**Aim of the exercise:** Lines below that include "Menu" are the answer; copy each one.

(Records from a data collection)

_ _ _ _ _

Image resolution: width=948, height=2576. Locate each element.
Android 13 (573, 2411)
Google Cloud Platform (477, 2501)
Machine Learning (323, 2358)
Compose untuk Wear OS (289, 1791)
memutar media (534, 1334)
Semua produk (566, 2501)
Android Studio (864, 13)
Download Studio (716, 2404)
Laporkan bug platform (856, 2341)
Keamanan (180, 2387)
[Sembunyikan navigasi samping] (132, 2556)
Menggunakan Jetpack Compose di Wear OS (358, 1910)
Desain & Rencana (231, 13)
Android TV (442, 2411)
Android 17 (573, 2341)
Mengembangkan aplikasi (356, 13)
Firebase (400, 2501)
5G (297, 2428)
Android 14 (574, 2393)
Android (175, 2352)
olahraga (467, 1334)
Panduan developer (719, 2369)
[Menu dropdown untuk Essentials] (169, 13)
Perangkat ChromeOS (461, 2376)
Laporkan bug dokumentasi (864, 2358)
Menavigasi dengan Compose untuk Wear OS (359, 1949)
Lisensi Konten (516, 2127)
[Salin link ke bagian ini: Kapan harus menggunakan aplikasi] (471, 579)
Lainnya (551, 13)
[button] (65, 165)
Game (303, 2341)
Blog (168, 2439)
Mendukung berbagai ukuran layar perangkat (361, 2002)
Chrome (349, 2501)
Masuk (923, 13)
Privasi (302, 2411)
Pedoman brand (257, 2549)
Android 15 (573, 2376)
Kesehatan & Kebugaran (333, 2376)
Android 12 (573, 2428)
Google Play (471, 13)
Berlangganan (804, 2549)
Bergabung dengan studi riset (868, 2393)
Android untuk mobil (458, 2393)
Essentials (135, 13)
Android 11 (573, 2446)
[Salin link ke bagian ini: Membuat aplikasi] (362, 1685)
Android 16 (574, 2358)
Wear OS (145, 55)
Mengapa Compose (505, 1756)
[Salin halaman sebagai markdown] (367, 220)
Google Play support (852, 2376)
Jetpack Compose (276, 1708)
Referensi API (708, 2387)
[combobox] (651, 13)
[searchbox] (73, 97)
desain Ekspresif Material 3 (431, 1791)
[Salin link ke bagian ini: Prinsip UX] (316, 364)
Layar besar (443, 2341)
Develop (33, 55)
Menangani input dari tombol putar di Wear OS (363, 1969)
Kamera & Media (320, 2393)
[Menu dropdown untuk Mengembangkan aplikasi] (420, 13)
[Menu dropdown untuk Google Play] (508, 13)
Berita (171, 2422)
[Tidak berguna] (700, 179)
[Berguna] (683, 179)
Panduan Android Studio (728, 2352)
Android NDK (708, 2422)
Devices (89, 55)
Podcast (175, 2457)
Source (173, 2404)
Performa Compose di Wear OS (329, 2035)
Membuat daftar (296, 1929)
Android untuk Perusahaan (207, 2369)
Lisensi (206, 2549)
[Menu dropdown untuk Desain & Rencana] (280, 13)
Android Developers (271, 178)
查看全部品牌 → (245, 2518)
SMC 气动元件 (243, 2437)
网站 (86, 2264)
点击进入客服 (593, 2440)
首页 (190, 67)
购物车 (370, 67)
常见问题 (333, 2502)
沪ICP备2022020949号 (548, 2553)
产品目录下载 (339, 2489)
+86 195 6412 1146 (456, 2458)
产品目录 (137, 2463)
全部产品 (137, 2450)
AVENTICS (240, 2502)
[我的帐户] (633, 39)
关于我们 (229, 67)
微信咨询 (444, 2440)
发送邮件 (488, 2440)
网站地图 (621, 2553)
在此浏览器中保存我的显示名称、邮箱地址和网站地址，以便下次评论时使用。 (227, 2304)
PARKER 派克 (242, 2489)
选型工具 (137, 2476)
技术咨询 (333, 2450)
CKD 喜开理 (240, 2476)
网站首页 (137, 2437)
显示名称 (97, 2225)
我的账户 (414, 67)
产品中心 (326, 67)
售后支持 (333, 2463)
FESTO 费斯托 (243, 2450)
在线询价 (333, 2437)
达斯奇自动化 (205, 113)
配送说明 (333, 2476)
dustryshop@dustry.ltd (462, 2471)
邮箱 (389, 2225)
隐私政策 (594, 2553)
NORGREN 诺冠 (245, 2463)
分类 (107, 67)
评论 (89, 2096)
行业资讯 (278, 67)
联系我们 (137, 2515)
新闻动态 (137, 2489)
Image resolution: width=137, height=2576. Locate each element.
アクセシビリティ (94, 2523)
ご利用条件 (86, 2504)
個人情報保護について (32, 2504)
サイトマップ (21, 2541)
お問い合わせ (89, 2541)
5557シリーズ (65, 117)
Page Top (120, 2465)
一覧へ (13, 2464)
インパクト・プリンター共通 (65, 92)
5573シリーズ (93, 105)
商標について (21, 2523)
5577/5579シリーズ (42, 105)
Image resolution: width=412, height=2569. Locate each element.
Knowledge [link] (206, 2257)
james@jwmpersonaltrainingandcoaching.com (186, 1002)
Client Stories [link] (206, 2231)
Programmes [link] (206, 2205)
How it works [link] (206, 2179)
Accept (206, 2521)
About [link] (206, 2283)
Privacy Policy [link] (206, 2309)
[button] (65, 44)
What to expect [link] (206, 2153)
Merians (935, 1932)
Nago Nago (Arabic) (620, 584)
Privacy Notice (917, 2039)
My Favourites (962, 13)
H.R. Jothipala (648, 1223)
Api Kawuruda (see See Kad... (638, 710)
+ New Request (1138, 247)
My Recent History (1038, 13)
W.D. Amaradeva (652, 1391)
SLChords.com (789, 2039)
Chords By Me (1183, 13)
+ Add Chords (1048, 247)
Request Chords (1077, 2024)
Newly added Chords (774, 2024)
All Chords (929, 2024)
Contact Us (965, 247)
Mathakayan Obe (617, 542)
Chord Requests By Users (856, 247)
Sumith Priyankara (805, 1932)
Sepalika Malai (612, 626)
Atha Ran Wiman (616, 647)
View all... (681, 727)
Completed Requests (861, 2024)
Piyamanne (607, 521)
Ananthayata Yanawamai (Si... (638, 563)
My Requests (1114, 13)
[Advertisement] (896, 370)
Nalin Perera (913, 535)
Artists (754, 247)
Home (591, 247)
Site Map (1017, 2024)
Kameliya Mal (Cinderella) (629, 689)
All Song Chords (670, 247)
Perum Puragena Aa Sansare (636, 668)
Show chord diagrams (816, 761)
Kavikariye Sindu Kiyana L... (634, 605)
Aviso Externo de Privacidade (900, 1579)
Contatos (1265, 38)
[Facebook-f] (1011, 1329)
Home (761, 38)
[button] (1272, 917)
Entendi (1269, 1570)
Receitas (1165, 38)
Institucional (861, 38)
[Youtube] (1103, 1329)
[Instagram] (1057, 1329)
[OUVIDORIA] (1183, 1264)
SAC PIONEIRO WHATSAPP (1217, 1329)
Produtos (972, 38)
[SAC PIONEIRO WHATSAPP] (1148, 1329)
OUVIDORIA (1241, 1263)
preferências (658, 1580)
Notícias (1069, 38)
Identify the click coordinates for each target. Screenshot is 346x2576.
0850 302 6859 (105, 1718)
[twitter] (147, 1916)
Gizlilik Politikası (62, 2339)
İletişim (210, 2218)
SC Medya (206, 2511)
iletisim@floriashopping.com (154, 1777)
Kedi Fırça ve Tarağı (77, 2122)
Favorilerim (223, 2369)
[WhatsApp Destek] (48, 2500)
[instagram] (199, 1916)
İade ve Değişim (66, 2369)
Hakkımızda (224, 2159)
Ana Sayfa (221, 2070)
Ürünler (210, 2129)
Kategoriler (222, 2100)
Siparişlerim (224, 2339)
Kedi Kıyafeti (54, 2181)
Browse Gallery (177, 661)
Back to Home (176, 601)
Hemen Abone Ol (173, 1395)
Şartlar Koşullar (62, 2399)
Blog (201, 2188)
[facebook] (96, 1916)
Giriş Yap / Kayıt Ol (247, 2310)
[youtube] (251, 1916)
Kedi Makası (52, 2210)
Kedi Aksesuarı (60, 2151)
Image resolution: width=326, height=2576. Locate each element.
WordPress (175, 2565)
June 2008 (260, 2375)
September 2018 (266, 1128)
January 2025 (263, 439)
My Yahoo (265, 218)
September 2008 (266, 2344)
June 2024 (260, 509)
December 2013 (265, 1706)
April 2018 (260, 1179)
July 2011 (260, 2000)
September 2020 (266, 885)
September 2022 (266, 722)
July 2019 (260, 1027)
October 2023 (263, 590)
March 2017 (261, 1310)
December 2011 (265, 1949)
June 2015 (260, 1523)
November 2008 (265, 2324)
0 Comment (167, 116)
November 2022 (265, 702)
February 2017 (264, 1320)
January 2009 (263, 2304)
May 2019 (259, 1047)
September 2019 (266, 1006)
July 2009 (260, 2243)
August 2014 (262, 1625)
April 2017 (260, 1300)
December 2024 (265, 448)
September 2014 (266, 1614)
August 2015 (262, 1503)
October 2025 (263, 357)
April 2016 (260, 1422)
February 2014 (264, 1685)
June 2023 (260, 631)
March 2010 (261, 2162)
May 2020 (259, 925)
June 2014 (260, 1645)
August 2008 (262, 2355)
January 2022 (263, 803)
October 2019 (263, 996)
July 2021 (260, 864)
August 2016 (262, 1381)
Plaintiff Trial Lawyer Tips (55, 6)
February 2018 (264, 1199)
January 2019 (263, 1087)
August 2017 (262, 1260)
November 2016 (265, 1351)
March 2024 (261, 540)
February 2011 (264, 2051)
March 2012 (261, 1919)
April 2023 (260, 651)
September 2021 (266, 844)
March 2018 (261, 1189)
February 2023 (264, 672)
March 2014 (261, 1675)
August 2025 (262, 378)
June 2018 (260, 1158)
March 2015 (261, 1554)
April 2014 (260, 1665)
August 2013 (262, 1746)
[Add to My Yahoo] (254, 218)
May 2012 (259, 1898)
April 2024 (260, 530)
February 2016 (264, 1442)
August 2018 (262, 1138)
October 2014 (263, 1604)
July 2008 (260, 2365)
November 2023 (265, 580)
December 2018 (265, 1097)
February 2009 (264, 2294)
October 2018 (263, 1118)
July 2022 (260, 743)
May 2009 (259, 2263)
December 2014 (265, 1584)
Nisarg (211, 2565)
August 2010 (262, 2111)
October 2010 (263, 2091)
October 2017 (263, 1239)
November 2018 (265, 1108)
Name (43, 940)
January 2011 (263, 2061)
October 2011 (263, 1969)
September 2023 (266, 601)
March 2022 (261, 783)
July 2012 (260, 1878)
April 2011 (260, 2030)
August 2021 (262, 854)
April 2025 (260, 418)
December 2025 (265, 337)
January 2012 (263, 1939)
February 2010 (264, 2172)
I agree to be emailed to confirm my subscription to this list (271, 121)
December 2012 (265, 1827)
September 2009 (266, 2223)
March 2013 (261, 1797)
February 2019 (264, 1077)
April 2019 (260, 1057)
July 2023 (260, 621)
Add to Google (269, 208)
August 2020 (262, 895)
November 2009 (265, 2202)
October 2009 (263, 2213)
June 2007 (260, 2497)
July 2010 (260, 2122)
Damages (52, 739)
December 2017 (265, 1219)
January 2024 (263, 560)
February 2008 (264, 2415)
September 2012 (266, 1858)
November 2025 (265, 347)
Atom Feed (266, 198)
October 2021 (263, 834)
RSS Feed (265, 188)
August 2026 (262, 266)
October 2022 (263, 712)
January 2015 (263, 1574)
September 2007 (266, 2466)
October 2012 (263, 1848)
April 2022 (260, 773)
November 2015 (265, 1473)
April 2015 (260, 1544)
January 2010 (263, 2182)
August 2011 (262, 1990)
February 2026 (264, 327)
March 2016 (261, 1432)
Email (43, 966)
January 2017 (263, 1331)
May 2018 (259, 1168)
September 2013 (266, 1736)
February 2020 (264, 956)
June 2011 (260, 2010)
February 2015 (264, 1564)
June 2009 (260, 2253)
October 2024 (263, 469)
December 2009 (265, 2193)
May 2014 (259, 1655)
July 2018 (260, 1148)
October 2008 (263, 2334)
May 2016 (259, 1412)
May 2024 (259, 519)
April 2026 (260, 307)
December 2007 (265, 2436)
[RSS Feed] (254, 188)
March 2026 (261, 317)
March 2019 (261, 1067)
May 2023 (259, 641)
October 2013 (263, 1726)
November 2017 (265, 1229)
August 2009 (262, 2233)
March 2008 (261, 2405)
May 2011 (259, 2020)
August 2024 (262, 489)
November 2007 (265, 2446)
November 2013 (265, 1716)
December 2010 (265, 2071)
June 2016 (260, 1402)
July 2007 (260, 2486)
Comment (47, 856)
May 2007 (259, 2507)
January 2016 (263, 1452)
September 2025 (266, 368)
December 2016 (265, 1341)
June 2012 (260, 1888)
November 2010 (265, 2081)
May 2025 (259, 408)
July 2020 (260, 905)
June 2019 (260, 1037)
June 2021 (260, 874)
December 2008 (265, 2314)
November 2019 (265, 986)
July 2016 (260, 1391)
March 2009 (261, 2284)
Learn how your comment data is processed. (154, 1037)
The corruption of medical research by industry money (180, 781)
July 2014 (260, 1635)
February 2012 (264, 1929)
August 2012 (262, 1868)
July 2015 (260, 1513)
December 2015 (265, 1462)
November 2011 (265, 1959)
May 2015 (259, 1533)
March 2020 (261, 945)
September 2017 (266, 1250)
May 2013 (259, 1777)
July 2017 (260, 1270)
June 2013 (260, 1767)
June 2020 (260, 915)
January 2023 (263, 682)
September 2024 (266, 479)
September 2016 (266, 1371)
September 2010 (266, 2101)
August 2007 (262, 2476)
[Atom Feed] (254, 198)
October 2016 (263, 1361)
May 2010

_ _ _ _ _

**The completed task:**
[Menu dropdown untuk Essentials] (169, 13)
[Menu dropdown untuk Mengembangkan aplikasi] (420, 13)
[Menu dropdown untuk Google Play] (508, 13)
[Menu dropdown untuk Desain & Rencana] (280, 13)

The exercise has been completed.